Published at : 29 Nov 2019
Volume : IJtech
Vol 10, No 7 (2019)
DOI : https://doi.org/10.14716/ijtech.v10i7.3252
Tong-Sheng Wong | Faculty of Computing and Informatics, Multimedia University, Persiaran Multimedia, 63100 Cyberjaya, Selangor, Malaysia |
Gaik-Yee Chan | Faculty of Computing and Informatics, Multimedia University, Persiaran Multimedia, 63100 Cyberjaya, Selangor, Malaysia |
Fang-Fang Chua | Faculty of Computing and Informatics, Multimedia University, Persiaran Multimedia, 63100 Cyberjaya, Selangor, Malaysia |
One major challenge in delivering and
accessing cloud applications is the management of Quality of Services (QoS). It
is mandatory for cloud service providers to ensure their performance and fulfil
QoS, as defined in the Service Level Agreement (SLA). In this paper, we propose
a Scaling and Fault Tolerance (SFT) algorithm to deploy preventive or remedial
measures based on 16 decision rules for QoS violation detection and prediction.
We simulate the SFT algorithm in a cloud simulator with four scenarios to
measure its effectiveness in handling events such as faulty virtual machines
(VMs), or over and under-provisioning of resources.
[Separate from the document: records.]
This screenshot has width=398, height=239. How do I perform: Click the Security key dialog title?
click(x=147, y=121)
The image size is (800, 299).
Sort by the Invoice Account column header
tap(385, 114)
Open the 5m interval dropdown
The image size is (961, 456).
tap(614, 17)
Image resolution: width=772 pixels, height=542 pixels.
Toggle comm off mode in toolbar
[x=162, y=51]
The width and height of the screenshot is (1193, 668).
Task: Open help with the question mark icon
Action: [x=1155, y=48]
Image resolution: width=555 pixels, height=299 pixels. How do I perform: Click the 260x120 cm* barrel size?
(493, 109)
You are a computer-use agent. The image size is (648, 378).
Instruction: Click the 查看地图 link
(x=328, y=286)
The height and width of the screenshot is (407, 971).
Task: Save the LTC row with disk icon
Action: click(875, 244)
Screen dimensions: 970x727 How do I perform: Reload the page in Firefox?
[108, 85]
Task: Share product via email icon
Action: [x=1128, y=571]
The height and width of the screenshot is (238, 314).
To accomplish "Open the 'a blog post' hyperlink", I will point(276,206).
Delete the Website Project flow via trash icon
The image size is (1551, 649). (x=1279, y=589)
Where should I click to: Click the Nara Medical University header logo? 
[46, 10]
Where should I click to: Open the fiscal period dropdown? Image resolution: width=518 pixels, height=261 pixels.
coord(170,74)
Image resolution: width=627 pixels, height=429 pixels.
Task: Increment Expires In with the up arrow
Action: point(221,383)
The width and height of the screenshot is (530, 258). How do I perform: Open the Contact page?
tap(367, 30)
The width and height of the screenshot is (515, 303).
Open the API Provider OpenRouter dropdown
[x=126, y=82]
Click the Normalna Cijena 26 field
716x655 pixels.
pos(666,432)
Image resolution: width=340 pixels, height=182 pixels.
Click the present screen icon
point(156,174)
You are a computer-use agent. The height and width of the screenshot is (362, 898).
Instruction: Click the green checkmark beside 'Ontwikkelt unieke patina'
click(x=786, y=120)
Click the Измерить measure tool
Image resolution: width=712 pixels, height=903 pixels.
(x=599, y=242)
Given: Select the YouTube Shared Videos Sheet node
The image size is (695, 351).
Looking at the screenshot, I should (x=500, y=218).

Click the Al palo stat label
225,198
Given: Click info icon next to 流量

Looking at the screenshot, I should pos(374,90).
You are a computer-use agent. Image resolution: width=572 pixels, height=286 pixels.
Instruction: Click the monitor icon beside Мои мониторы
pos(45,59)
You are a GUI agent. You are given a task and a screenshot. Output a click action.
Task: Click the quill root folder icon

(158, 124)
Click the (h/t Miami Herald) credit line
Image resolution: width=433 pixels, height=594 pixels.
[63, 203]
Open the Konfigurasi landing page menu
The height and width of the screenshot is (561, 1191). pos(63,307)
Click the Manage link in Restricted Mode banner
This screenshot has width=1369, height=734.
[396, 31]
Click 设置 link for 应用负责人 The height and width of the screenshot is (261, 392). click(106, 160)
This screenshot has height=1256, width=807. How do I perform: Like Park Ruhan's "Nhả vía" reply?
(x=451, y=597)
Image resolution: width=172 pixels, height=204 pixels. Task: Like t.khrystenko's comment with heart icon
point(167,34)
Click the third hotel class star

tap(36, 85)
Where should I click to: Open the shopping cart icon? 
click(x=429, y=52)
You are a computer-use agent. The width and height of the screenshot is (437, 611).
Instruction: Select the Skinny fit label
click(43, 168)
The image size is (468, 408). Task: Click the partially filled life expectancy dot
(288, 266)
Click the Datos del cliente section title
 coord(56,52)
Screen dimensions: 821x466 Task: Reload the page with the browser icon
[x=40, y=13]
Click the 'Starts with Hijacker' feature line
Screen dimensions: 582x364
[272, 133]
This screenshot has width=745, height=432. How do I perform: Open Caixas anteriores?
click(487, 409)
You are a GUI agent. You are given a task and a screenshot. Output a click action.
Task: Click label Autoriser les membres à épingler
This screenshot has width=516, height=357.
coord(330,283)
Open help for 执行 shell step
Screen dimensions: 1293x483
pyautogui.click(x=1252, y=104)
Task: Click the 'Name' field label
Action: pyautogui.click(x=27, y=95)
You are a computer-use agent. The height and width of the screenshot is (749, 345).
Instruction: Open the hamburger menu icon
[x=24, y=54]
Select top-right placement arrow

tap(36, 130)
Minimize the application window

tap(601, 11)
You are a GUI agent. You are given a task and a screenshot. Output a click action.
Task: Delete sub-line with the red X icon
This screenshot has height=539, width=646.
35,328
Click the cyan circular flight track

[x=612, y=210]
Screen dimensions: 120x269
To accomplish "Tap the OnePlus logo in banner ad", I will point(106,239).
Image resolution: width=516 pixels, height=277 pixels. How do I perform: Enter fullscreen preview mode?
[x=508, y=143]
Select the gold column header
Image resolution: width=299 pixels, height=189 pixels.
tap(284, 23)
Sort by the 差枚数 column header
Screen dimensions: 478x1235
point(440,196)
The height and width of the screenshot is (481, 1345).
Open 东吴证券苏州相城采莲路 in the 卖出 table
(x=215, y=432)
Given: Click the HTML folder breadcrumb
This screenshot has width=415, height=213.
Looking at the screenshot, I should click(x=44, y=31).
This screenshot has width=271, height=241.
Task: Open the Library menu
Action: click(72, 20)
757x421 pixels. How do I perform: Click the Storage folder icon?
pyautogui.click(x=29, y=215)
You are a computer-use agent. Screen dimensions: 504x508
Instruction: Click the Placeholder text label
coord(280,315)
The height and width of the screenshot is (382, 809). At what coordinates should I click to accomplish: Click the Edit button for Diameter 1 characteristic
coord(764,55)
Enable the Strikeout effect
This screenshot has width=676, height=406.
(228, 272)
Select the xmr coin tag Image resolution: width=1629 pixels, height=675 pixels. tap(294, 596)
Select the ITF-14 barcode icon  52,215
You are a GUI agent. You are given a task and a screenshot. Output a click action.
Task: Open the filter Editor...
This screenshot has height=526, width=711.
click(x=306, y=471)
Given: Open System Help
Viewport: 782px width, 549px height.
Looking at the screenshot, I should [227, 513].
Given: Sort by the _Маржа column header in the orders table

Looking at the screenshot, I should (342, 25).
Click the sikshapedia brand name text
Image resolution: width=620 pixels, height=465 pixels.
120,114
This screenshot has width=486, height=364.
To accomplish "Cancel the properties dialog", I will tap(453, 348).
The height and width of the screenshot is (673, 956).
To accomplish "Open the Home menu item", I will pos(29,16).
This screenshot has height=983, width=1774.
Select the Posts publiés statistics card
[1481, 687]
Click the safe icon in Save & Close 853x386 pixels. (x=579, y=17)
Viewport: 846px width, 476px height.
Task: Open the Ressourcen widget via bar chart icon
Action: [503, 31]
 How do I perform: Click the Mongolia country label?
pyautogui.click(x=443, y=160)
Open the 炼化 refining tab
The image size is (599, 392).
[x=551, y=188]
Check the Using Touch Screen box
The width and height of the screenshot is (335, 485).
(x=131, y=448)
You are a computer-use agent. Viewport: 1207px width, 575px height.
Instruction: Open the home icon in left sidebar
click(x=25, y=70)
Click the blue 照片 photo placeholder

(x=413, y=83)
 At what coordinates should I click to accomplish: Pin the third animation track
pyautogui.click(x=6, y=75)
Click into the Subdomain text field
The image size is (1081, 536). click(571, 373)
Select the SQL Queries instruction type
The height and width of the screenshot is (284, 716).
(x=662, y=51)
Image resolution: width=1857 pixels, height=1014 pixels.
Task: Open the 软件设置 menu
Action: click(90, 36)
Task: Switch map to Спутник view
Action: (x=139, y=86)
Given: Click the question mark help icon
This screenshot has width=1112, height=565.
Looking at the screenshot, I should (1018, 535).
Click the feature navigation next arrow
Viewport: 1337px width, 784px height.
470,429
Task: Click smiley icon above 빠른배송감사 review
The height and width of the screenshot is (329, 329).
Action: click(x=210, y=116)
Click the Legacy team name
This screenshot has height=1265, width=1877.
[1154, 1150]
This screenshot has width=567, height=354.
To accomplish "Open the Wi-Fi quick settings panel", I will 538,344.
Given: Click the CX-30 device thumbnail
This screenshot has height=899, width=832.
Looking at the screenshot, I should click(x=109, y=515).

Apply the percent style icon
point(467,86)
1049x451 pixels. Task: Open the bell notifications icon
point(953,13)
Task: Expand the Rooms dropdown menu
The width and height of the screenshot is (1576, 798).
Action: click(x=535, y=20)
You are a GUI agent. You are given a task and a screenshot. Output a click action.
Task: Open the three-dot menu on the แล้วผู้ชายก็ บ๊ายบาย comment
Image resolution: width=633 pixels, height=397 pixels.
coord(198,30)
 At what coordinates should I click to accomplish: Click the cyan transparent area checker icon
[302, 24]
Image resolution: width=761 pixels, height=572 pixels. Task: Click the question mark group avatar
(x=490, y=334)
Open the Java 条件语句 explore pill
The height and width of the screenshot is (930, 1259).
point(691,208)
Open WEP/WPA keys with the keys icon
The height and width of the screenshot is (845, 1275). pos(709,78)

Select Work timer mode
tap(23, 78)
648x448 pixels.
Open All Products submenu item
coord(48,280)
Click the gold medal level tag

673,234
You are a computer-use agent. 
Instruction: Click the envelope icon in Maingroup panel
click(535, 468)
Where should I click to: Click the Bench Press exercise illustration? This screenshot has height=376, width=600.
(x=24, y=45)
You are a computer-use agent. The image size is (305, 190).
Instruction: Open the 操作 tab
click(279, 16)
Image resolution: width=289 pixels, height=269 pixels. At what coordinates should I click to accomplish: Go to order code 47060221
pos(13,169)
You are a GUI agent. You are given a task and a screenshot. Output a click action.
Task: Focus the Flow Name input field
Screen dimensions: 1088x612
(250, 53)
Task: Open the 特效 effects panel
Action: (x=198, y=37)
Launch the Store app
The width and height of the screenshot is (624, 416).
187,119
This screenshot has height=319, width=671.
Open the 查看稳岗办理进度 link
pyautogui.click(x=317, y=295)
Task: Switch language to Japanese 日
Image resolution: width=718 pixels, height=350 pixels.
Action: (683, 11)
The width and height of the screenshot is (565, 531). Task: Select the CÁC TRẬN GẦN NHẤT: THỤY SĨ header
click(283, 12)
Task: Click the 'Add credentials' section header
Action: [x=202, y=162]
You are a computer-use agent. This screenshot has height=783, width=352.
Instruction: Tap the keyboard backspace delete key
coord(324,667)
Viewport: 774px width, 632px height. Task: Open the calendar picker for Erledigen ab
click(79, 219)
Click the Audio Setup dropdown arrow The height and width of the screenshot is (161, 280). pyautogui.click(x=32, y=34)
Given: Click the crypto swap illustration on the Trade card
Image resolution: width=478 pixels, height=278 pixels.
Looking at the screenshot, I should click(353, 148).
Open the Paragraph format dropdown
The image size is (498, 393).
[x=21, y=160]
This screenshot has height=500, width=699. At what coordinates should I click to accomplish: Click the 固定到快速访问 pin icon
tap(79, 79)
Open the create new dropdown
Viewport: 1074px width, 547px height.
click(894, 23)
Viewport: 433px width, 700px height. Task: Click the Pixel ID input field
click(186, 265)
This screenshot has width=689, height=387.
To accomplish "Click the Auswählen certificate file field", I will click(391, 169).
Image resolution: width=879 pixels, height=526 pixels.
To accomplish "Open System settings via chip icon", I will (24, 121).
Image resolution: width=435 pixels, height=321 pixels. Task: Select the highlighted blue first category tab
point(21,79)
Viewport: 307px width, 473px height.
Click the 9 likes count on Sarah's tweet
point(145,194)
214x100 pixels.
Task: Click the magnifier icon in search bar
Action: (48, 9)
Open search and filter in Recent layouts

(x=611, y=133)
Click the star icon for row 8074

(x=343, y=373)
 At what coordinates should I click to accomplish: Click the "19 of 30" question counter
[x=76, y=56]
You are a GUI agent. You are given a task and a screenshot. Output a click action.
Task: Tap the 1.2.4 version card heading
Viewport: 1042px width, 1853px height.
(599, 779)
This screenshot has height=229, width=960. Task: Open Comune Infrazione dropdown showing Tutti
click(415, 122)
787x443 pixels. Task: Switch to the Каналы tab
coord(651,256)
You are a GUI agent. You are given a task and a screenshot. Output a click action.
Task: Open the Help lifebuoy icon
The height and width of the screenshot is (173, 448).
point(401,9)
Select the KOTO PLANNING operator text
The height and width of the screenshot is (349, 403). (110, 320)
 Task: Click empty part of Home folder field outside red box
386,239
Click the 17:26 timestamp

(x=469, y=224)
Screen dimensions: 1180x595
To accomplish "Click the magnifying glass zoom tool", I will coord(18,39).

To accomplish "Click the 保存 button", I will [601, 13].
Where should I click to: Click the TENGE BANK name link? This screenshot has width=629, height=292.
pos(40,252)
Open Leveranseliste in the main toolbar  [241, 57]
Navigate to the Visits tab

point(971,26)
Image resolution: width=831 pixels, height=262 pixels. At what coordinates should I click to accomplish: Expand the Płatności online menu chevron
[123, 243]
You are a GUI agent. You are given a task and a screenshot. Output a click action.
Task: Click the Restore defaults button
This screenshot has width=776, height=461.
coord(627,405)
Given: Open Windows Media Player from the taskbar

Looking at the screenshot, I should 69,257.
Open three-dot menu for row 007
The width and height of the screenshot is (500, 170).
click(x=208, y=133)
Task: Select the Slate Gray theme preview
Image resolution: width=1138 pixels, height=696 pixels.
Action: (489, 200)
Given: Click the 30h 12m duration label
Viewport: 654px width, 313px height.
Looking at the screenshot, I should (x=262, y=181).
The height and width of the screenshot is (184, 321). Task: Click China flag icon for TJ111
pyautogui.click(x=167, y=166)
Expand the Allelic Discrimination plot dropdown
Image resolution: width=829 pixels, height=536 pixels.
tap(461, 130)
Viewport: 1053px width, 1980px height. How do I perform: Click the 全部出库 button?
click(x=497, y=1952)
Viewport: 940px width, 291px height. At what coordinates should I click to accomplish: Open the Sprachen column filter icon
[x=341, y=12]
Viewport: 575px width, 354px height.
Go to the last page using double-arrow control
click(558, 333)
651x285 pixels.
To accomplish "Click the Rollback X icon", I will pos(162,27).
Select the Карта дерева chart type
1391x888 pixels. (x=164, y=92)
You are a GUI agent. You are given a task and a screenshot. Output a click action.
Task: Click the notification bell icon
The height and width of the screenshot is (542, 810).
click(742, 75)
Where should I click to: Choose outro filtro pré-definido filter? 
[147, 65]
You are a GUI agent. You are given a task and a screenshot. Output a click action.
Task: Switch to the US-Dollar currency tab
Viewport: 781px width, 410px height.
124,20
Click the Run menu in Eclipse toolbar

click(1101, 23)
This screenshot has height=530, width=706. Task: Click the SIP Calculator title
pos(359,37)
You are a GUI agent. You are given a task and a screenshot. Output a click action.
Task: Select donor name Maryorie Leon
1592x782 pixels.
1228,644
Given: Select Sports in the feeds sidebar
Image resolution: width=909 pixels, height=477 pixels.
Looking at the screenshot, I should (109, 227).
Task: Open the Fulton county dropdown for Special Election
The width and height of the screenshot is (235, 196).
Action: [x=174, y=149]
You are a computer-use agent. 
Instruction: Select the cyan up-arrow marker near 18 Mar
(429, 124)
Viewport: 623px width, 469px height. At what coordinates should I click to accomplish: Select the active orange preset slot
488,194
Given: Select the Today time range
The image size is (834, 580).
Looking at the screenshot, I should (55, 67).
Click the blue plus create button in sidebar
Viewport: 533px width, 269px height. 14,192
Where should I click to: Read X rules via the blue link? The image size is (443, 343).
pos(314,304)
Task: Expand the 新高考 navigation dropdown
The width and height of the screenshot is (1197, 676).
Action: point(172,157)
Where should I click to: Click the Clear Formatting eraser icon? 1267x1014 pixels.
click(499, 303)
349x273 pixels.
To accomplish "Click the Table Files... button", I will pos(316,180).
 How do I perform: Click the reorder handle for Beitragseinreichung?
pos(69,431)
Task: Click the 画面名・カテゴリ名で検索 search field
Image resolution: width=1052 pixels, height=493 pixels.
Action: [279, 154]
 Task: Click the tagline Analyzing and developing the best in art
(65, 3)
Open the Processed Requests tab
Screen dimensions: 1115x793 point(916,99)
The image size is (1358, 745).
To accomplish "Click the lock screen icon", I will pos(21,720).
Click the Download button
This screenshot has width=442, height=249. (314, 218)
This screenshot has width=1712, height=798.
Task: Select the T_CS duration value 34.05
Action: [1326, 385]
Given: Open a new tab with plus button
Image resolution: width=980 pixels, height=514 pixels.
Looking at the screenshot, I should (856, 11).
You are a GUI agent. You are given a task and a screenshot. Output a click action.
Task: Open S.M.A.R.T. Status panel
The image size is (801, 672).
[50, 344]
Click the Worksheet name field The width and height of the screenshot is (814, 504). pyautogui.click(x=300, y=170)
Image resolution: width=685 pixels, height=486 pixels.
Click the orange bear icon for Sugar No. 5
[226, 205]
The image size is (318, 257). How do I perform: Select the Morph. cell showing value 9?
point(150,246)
Our experimental results
show that the proposed SFT algorithm performs effectively (close to a 90%-100%
effective rate) in providing preventive or remedial measures and reducing the
number of VMs when they are not needed.
Cloud computing; Fault tolerance; Quality of service violation; Replication; Scalability
According to the
National Institute of Standards and Technology (NIST) (Mell & Grance,
2011), cloud computing has emerged as one compelling paradigm for providing
convenient and on-demand network access to a shared pool of configurable
computing resources that can be rapidly provisioned and released with minimal
management effort or service provider interaction. This has made possible the
hosting of cloud services provided by cloud service providers, such as Software
as a Service (SaaS), Platform as a Service (PaaS) and Infrastructure as a
Service (IaaS). An increasing number of organizations are adapting to cloud
computing platforms for their daily business functions. These organizations are
showing determination in embracing Industry 4.0, as cloud computing helps to
pool and centralize information for making better business decision. The focus
of this paper is therefore on the Quality of Service (QoS) pertaining to SaaS.
Cloud service
providers are mandated to enforce service performance and the quality of their
services, as defined in the Service Level Agreement (SLA). From their perspective, maintaining the
conditions defined in the SLA and maximizing the QoS metrics are important tasks.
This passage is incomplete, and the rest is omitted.